Marion Cotillard excels in this passionate love story as a whale trainer who loses her legs in an accident, and meets the bare-knuckle fighter who teaches her how to live again.
Party girl Stephanie (Marion Cotillard) meets security guard Ali (Matthias Schoenaerts) when she gets in a fight in a nightclub. She isn’t badly hurt but he drives her home and they part ways. The next day Stephanie returns to work at Marineland, where she trains killer whales. Soon catastrophe strikes and Stephanie is pulled into the water and her legs are bitten off.
Wheelchair-bound, Stephanie becomes depressed and reclusive, but contacts Ali on a whim and begins a friendship with him. She finds his casual approach towards sex and bare-knuckle fighting alarming, but soon warms to his unprejudiced attitude, and his young son who needs a mother figure.
A Hollywood version of this film could have been corny and soap-like, but Audiard’s characters are passionate and real, and the way that they are shot makes this story incredibly powerful.
The CGI special effects are stunning, appearing to erase Marion Cotillard’s legs as if by magic. These impressive techniques are mind-boggling; her legs aren’t tucked away by some clever camera angles, they’re simply gone.
The film also tackled the awkward subject of sex with amputees in an intimate no nonsense way not usually seen on film. As in the recent French hit Untouchable, where a paralyzed man was sent on a blind date, Rust and Bone tenderly shows its characters’ healthy love lives despite their physical disability.
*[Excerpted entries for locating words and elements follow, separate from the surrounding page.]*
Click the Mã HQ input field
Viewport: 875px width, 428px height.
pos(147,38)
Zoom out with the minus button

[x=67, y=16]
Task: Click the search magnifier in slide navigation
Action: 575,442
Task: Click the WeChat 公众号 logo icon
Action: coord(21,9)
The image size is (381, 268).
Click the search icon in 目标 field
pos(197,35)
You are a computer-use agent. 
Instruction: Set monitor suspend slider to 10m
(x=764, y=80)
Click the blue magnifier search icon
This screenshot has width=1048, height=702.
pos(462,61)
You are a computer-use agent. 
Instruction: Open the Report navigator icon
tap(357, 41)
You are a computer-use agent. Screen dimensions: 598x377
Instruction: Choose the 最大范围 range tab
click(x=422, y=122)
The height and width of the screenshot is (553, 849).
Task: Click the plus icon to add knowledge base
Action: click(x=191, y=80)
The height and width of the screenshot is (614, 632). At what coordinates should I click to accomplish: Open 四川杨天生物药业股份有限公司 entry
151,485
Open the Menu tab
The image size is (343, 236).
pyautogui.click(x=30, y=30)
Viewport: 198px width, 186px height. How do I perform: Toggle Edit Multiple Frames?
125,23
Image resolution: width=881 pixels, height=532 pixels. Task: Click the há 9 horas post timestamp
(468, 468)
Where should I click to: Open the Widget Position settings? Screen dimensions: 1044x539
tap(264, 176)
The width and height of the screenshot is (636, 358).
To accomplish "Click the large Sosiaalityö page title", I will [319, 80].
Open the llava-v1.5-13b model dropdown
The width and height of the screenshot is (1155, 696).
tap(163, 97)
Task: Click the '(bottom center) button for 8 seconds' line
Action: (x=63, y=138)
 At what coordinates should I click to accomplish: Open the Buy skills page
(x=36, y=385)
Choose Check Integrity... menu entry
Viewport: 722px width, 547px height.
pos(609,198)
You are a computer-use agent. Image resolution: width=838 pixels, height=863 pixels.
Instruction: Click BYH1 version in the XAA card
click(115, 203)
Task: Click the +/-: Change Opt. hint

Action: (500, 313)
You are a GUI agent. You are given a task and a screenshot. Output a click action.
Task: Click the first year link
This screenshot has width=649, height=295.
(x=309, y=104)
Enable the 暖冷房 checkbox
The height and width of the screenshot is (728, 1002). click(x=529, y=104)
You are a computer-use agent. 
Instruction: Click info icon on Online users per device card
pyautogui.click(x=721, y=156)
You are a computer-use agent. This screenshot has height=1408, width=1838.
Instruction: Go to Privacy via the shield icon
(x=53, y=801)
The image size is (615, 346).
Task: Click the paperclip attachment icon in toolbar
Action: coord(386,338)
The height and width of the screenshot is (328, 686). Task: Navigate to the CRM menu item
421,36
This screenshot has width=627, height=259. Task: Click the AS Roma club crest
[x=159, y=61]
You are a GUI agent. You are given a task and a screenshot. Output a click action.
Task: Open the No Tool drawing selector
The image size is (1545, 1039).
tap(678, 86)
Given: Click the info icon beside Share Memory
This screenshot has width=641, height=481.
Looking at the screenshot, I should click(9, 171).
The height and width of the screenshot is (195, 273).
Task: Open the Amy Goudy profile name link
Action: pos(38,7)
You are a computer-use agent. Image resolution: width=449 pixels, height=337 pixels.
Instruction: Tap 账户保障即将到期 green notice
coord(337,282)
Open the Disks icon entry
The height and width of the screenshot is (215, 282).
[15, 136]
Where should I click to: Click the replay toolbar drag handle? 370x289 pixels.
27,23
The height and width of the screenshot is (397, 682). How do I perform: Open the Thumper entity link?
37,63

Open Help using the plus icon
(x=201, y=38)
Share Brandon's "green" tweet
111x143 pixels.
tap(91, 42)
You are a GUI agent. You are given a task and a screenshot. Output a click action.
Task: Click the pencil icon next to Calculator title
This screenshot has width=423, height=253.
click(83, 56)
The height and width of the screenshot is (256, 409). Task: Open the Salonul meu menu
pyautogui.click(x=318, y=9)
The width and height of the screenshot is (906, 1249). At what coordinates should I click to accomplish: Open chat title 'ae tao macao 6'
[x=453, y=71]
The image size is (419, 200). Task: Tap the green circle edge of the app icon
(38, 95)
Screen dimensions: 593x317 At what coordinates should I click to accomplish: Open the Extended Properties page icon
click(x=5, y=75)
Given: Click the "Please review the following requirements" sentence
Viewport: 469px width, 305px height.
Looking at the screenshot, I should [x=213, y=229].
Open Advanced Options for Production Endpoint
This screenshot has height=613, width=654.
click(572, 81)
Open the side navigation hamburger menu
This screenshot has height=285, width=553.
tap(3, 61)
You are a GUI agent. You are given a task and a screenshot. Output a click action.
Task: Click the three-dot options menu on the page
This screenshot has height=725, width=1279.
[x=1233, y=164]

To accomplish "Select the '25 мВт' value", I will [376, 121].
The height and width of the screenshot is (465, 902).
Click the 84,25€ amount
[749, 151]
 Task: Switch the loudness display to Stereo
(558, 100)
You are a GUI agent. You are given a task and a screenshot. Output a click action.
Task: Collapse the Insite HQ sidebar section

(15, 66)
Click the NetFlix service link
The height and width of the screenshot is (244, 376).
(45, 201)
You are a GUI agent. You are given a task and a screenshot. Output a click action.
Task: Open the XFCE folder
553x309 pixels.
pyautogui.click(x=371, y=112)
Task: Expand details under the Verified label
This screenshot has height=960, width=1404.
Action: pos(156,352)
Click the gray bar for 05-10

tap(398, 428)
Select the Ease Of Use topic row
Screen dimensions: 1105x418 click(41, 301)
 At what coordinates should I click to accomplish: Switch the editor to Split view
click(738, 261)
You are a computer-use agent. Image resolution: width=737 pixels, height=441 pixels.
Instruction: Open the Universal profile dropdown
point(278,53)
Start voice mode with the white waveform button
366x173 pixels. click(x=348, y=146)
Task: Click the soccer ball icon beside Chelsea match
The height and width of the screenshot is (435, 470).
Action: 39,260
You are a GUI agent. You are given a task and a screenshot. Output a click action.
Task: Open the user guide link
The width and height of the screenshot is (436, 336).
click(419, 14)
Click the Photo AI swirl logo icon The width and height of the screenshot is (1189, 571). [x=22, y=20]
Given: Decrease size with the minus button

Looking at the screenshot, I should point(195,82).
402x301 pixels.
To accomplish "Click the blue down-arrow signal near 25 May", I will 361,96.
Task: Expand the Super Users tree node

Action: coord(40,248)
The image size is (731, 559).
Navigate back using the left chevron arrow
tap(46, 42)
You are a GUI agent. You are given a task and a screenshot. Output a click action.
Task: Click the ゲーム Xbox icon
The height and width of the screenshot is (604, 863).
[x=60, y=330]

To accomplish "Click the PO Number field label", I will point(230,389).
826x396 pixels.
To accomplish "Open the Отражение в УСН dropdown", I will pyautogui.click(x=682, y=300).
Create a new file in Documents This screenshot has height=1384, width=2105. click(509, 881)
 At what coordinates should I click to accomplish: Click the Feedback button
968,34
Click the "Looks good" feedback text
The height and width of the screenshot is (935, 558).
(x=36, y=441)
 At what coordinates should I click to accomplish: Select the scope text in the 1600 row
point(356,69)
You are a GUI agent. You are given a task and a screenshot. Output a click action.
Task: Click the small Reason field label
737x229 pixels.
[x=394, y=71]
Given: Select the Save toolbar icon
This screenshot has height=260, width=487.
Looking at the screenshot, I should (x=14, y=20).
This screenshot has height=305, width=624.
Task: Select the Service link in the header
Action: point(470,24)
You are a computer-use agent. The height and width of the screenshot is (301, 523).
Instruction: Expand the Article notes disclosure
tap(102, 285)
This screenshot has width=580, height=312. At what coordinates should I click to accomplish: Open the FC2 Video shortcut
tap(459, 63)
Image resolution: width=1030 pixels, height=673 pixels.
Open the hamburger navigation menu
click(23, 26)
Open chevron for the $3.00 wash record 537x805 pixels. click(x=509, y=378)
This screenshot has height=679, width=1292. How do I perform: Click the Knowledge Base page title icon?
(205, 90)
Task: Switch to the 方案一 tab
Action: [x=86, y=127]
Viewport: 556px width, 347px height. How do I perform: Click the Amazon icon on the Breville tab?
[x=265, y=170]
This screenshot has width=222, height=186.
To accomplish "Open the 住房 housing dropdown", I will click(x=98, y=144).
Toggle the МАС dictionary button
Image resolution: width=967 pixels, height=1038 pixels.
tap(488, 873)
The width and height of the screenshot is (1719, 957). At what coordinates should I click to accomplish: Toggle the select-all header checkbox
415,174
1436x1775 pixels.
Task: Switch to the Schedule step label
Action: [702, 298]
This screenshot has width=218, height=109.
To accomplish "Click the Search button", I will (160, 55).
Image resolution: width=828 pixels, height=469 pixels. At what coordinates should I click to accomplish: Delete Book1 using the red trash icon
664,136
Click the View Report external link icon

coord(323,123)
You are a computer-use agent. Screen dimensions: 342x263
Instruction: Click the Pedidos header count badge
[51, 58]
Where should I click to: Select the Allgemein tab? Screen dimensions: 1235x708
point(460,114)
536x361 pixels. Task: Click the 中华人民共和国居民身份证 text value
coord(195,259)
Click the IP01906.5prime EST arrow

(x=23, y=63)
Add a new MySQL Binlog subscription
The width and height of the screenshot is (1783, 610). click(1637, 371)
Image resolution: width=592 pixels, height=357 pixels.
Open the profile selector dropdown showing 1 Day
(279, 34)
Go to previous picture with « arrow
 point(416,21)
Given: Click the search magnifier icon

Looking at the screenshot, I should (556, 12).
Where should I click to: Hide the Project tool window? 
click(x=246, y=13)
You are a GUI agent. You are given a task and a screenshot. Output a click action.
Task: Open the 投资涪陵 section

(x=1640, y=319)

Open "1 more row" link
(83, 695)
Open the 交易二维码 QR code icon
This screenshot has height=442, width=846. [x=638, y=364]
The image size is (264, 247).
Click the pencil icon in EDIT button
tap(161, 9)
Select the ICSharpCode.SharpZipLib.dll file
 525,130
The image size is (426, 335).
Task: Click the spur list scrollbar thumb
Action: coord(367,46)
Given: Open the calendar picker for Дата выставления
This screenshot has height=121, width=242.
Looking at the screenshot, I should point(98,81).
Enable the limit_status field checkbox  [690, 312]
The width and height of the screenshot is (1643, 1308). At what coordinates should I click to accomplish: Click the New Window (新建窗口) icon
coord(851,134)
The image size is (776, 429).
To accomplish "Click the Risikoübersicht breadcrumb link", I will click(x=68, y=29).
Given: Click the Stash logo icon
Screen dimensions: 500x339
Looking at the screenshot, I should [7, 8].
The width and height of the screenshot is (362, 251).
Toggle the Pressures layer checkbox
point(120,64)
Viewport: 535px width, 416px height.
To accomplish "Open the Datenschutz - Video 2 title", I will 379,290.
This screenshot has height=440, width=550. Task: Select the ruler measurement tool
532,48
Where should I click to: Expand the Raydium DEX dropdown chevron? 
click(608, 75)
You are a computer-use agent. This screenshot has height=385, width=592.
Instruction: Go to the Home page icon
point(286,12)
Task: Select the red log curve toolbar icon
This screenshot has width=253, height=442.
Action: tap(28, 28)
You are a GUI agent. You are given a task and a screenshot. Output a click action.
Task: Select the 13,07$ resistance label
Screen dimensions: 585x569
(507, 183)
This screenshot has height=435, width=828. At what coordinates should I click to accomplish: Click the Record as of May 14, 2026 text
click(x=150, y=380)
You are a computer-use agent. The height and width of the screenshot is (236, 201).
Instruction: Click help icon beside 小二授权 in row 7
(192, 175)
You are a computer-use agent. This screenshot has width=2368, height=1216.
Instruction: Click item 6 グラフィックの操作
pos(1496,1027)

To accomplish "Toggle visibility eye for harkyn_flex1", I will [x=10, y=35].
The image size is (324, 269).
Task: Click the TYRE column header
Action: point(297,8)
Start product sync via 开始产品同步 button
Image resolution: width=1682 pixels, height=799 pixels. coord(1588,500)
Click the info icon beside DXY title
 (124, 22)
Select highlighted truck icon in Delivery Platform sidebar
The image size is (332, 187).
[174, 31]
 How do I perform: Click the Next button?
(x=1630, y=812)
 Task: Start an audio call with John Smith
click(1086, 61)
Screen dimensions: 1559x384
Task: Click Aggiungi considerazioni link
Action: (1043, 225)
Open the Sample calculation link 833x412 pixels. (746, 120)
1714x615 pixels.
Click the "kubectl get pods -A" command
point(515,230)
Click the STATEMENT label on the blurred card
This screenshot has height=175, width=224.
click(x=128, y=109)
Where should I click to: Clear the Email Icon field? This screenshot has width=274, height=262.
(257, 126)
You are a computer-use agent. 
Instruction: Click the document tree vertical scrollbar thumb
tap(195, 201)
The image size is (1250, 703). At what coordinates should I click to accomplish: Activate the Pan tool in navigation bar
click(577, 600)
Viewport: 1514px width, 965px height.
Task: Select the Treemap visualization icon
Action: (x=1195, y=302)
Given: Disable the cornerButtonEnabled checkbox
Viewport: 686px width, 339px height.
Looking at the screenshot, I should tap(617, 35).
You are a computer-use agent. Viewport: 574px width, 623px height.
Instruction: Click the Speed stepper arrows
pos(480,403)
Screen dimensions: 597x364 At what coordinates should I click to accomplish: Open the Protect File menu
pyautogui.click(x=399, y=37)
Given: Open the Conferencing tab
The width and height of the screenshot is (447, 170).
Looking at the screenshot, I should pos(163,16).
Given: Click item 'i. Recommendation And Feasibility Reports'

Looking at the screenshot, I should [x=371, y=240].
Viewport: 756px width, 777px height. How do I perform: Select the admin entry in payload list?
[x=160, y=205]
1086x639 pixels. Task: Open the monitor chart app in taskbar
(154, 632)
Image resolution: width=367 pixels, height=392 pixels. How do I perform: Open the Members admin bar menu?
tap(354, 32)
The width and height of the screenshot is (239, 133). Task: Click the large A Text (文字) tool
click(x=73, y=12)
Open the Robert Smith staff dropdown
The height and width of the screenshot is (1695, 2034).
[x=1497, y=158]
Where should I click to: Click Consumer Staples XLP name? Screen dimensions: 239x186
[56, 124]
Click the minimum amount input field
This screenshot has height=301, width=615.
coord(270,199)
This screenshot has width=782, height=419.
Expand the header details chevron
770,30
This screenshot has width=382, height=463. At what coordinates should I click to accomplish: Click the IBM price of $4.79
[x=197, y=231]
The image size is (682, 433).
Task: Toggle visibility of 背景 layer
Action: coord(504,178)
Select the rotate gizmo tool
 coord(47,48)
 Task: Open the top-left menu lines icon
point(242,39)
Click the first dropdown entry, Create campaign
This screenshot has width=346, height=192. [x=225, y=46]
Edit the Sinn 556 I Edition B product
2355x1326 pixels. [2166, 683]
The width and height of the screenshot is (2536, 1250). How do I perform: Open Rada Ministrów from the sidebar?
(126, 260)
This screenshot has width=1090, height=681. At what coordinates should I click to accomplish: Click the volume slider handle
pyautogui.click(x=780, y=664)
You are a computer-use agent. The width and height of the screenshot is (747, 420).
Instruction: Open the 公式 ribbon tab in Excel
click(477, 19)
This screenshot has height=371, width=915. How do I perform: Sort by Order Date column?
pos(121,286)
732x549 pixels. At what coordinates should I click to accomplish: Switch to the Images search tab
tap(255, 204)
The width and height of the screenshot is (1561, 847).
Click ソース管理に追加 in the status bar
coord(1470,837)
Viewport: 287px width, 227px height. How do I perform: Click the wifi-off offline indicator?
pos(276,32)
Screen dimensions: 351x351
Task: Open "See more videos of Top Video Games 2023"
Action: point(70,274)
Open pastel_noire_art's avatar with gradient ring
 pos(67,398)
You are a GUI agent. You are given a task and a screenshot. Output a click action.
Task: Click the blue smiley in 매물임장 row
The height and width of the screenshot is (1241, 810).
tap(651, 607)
Marion Cotillard gives a staggeringly beautiful performance, giving emotional depth and veracity to the role. This is arguably her best since her Academy award winning turn as Edith Piaf in La Vie en Rose (2007).
Jacques Audiard has fast become the World’s favorite French director, and certainly one of Europe’s greatest talents, in this follow up to his macho prison drama A Prophet (2009).
His previous features have been showered with awards, and Rust and Bone has now earned a selection of its own, recently winning the Best Film prize at the London Film Festival, and being nominated for the Palme D’Or earlier this year, too.